Best answer: I'm not sure how you pace yourself when you hike, but one thing that might help is to change up your pace (even jog very slowly for very short distances) if it's allowed.

Definitely second this. I did a 5 hour hike on the C&O canal once, and my feet were in more agony than if I had been hiking uphill all day with a heavy backpack. The repetitive motion of walking on a flat surface is what will do your feet in, whereas hiking over varied terrain gives you a chance to use different parts of your body. So periodically shake it up -- jog a bit, skip, whatever.

I also agree that hiking boots are not necessary. You won't be carrying anything heavy or hiking on technical terrain, so lighter and more flexible trail or running shoes are sufficient.
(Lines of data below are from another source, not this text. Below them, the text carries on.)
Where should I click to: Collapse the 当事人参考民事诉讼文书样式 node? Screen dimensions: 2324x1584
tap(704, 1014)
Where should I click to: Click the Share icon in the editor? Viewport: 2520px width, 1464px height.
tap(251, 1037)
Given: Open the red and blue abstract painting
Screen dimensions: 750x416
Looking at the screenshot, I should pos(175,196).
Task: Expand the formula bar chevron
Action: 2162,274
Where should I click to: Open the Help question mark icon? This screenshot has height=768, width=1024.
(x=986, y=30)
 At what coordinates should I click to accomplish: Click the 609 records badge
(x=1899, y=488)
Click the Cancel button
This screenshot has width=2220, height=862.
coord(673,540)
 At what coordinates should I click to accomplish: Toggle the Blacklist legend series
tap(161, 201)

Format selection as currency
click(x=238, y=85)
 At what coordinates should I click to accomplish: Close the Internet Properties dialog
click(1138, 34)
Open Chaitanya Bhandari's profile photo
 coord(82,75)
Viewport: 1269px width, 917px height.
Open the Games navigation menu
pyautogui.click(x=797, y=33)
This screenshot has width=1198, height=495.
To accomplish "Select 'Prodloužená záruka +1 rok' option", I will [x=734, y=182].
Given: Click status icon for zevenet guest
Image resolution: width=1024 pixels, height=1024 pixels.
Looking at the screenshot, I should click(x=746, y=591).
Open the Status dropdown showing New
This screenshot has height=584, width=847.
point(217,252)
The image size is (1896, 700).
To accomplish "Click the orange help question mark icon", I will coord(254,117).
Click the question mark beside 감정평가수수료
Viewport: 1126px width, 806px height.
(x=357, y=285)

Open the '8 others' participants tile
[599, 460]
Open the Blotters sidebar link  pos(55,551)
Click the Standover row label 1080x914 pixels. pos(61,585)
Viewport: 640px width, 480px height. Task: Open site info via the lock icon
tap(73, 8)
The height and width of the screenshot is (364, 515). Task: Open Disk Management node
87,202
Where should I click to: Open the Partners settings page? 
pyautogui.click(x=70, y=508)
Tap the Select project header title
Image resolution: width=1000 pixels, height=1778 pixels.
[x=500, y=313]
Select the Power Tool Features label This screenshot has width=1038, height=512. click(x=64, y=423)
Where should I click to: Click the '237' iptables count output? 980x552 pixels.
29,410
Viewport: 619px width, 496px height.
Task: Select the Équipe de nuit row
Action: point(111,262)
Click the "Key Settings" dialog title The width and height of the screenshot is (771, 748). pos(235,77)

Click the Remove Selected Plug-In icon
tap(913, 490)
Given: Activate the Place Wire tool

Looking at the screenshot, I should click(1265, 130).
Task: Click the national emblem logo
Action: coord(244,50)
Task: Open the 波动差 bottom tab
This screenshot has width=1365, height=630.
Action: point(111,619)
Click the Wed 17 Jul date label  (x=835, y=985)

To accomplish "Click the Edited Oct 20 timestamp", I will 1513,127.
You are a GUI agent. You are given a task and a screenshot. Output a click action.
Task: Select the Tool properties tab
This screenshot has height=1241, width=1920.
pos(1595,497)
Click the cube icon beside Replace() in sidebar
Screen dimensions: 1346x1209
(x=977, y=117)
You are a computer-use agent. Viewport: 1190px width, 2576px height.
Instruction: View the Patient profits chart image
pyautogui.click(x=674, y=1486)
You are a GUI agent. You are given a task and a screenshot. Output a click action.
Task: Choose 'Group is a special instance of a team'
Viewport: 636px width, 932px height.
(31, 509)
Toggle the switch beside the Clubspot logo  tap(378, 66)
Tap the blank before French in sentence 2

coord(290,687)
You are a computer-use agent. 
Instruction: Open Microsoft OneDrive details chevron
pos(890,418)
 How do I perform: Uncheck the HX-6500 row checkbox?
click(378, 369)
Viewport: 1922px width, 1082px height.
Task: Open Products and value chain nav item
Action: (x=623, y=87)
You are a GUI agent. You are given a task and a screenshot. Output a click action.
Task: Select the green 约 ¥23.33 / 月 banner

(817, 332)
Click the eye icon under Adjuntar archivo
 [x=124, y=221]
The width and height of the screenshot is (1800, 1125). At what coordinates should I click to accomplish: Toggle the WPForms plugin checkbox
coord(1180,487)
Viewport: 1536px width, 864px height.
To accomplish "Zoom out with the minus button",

Good luck! I've heard about this race before and I think it is INSANE. In a good way!
posted by yarly at 12:40 PM on April 2, 2012

Response by poster: Thank you SO MUCH for all the suggestions. I feel like I took a little bit of advice from everyone.

I ended up settling on Brooks trail runners (Pure Grit) since my pack is just water and food (and not really even a pack, haha). I did get men's shoes since they have the wider toe box just as you suggested, Sidhedevil.

I got insoles but ended up returning them because my arches felt weird having something touch them after wearing not high arch shoes for so long. I settled on metatarsal pads as a compromise.

I went over 40 miles last Friday. I alternated between walking .75 miles and then running .25 miles over and over. It worked really well! I was even able to walk from my apartment to a near by sushi place to get food when I got home :)

I am VERY hopeful about the hike in less than 2 weeks now. THANK YOU SO MUCH EVERYONE!!